◆ TEXT PROVIDED ◆

○ ○ ○ ○ ○

I will leave that fight aside… because I would have to look at the numbers myself to see which set of numbers I would believe.

But, I am struck by something buried in Mr. Porath’s argument that seems to contradict his opposition to Miss Peters and supports exactly what the main thrust of her book is saying.

Mr. Sanders sums up her thesis thusly: ”Much of Miss Peters’ book argues that at the same time that Jewish immigration to Palestine was rising, Arab immigration to the parts of Palestine where Jews had settled also increased. Therefore, in her view, the Arab claim that an indigenousArab population was displaced by Jewish immigrants must be false, since many Arabs only arrived with the Jews.

Mr. Sanders writing says: “Yet neither he (Mr. Porath) nor any of the detractors I have read has taken on the most striking of her demonstrations in favor of her case, dealing with the phenomenon she calls “in-migration” – that is, the movement of Arabs from other parts of Palestine into the main areas of Jewish settlement. She shows that in the years 1893 to 1947, while the Palestinian Arab population slightly more than doubled in areas where no Jews were settled, it quintupled in the main areas of Jewish settlement. How can this difference be accounted for without including Arab migration as a factor?"

Mr. Porath goes about explaining how that can be… and in the meantime he proves just how that happened.

First, Mr. Porath discounts evidence that Palestine was a wasteland due to the fact that the person Mr. Sanders quoted in his review about this fact was a Zionist. Okay… but there is evidence from numerous sources i.e, Mark Twain being just one observer who wrote that Palestine was in fact desolate and void of population.

Mr. Porath writes about “in-migrants”: “It is true nevertheless that during the Mandate period, the Arab population of the coastal area of Palestine grew faster than it did in other others. But this fact does not necessarily prove an Arab immigration into Palestine took place. More reasonably it confirms the very well-known fact that the coastal area attracted villagers from the mountainous parts of Palestine who preferred the economic opportunities in the fast-growing areas of Jaffa and Haifa to the meager opportunities available in their villages.

○ ○ ○ ○ ○

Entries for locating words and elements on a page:
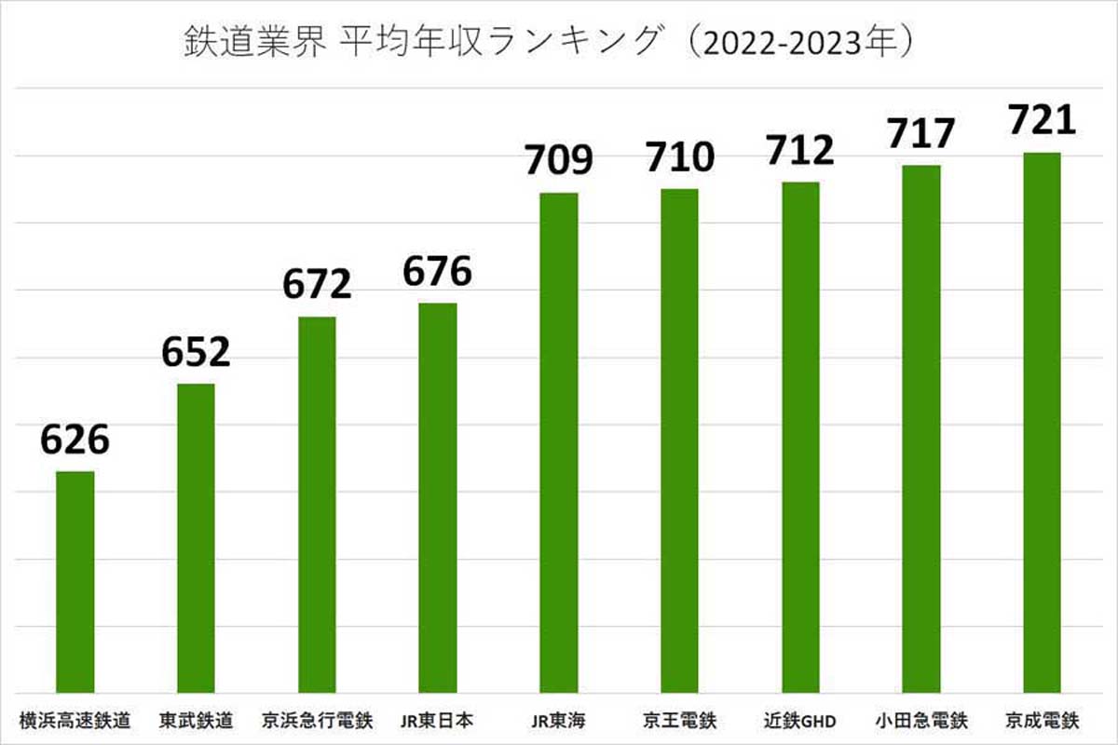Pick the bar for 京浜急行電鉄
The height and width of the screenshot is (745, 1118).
coord(317,504)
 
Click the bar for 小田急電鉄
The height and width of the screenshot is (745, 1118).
coord(921,428)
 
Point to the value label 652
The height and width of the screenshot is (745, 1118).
coord(196,353)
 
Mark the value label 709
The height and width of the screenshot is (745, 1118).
coord(559,161)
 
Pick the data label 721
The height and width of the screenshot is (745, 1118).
coord(1042,120)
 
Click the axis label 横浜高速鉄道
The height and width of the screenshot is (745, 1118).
coord(75,720)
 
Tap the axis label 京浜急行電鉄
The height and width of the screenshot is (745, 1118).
coord(317,720)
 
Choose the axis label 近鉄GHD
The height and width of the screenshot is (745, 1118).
coord(800,720)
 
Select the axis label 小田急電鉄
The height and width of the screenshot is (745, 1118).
coord(921,720)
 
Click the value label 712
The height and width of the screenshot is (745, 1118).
coord(800,149)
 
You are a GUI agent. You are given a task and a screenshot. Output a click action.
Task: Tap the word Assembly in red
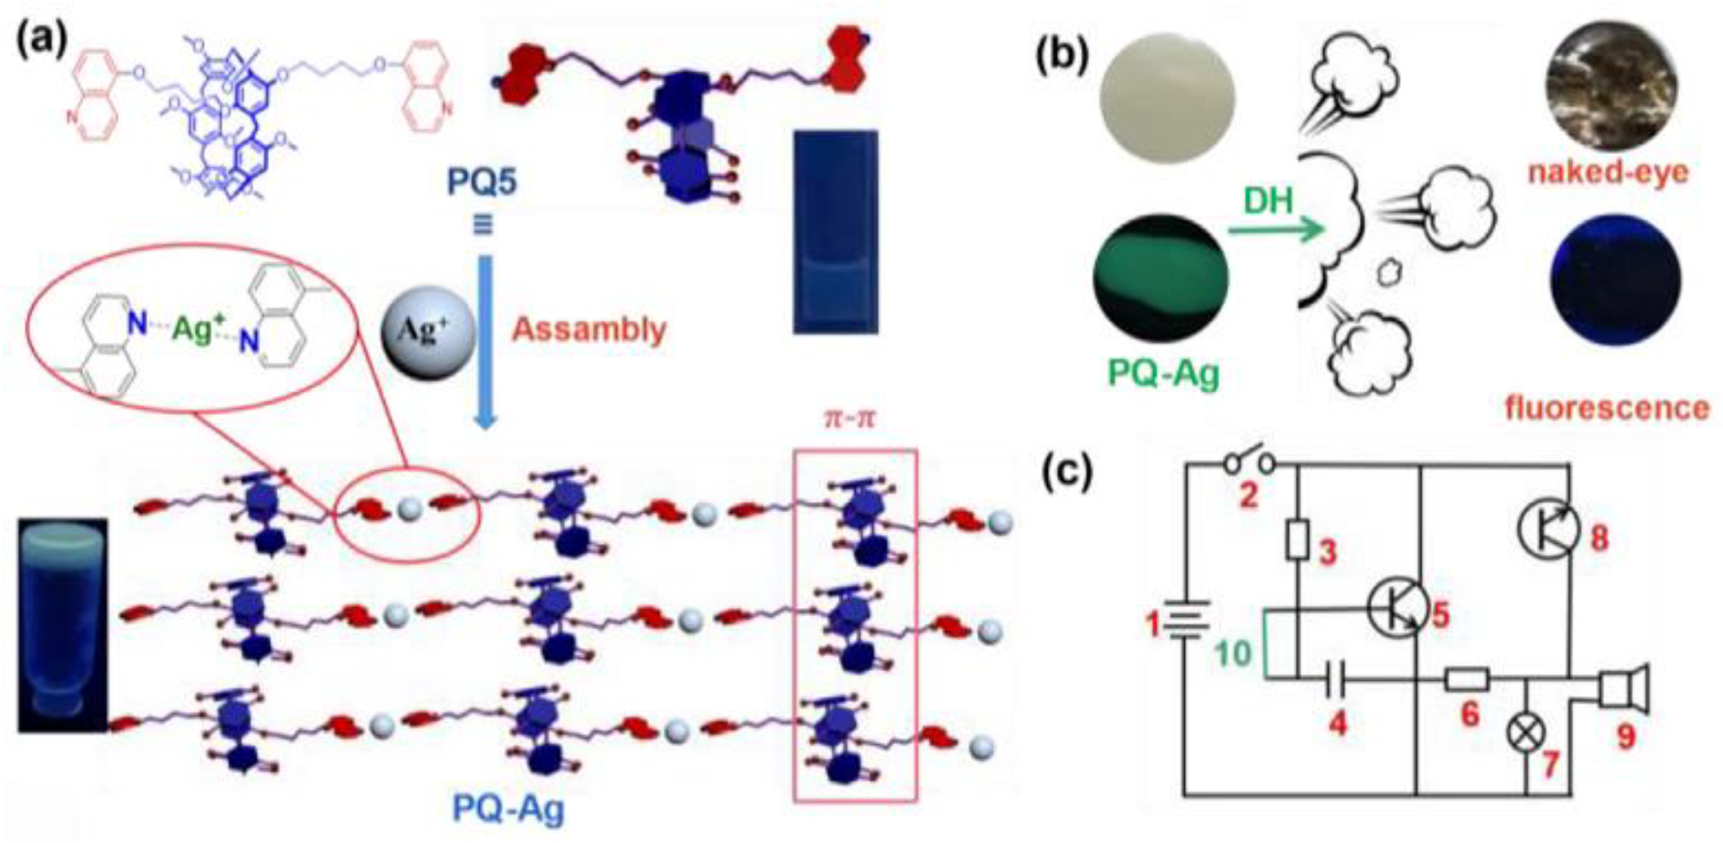589,330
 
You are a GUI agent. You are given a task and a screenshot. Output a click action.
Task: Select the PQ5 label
483,182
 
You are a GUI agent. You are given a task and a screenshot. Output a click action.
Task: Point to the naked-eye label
1608,173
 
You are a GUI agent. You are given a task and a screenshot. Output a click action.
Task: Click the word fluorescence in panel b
1607,408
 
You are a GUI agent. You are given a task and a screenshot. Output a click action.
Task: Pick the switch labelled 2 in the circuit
1248,463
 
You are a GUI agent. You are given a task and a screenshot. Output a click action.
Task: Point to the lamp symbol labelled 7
1527,734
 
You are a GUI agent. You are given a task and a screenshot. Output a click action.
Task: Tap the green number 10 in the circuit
1233,653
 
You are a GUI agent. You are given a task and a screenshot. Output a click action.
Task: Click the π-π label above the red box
849,420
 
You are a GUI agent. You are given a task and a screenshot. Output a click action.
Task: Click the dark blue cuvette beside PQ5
835,231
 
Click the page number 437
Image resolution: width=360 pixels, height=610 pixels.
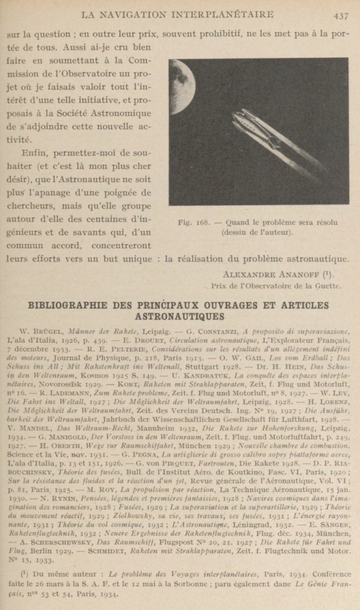[x=341, y=15]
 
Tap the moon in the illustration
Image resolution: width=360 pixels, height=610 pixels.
[x=179, y=86]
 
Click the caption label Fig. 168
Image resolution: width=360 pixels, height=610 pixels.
[x=193, y=223]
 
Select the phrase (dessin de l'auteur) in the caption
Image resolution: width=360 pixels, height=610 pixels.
[x=257, y=232]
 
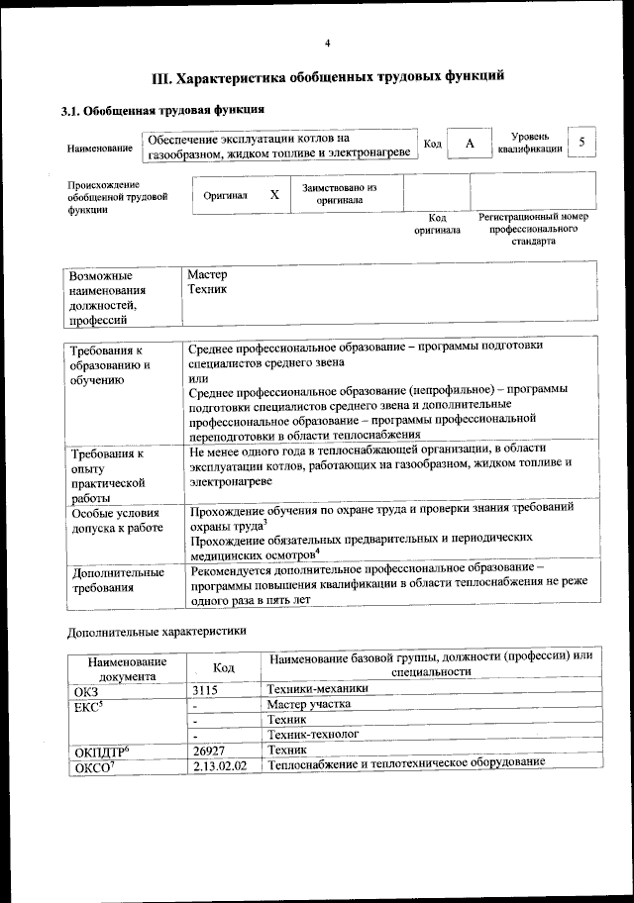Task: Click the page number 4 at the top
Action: click(x=327, y=43)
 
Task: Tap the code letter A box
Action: click(x=471, y=145)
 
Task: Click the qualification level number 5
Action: click(x=582, y=143)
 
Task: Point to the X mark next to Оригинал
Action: click(x=274, y=195)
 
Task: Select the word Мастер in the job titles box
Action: click(x=207, y=274)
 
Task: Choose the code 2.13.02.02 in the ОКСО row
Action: click(x=220, y=767)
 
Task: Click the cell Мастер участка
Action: click(x=309, y=705)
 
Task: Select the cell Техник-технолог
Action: click(x=313, y=736)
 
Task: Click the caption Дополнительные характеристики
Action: click(x=156, y=631)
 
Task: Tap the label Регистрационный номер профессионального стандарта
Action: click(x=533, y=229)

○ ○ ○ ○ ○

◆ DIRECTIONS ◆
a – Write out the entries word for word, everything from the line containing "Task: Click the page number 4 at the top" down to the line containing "Action: click(x=309, y=705)", including both of those lines. Omit the pictures.
b – Can you continue the passage on Arab migration into Palestine after its last sentence?
The entries bear no relation to the passage about Arab migration into Palestine.

◆ OUTPUTS ◆
a –
Task: Click the page number 4 at the top
Action: click(x=327, y=43)
 
Task: Tap the code letter A box
Action: click(x=471, y=145)
 
Task: Click the qualification level number 5
Action: click(x=582, y=143)
 
Task: Point to the X mark next to Оригинал
Action: click(x=274, y=195)
 
Task: Select the word Мастер in the job titles box
Action: click(x=207, y=274)
 
Task: Choose the code 2.13.02.02 in the ОКСО row
Action: click(x=220, y=767)
 
Task: Click the cell Мастер участка
Action: click(x=309, y=705)

b –
The coastal area had several main attractions for the Arab villagers. The found jobs in constructing, and later working in, the port of Haifa, The Iraq Petroleum Company refineries, the railway, workshops, and the nascent Arab industries there. They also took part in the large-scale cultivation of the citrus groves between Haifa and Jaffa and found jobs connected with the shipment of citrus fruits from the Jaffa port. Contrary to what Mr. Pipes claims, all these developments had almost nothing to do with the growth of the Jewish National Home. The main foreign factor that brought them about was the Mandatory government. The Zionist settlers had a clearly stated polity against using Arab labor or investing in Arab industries.”

First of all, Mr. Porath is in denial if he thinks that the explosion in labor had nothing to do with the Jews reclaiming the land and planting and growing citrus crops. He accounts it only to the British government. We know that government can produce jobs… and may be responsible for some of the opportunities presented to Arab workers… but that doesn’t refute Miss Peters’ argument that the growth of the Arab population in Western Palestine was due to “in-migrant” workers and not landed Arabs who were displaced by Zionists from lands they have owned since time immemorial.

And to say that the Jews never hired Arab workers is not true. Yes, there were instances where the Jews would not work with Arabs but left the labor to Jews. But that is not true in every situation. As the land was reclaimed… and Jewish immigration was stymied by British capitulation to Arab demands, the Jews were forced to work with Arabs (paying them great wages), which lead to more Arab “in-migration”

Such books as Israel by Martin Gilbert, The Seige By Conor Cruise O’Brien, A Durable Peace by Benjamin Netanyahu and O Jerusalem state that Arabs worked for Jewish farmers and as a result their standard of living improved.

Were some landed Arabs uprooted from their homes at the birth of Israel? Without a doubt. Were 1.6 million of them uprooted… no. Miss Peters’ says that the UNWRA stated that any Arab who lived in Israel only 2 years before the partition are refugees and should be counted as such. They are still categorized as refugees 54 years later. Jewish refugees from Arab countries who were forced out of their homes in 1948, as of 1984, could no longer be counted as refugees. Why the double-standard? Why hasn’t Arab countries absorbed the refugees? In the early 1980’s the Syrians put out a call for laborers. When asked why they didn’t hire the refugees in Syrian camps… they said no… that those refugees served a political strategy against Israel.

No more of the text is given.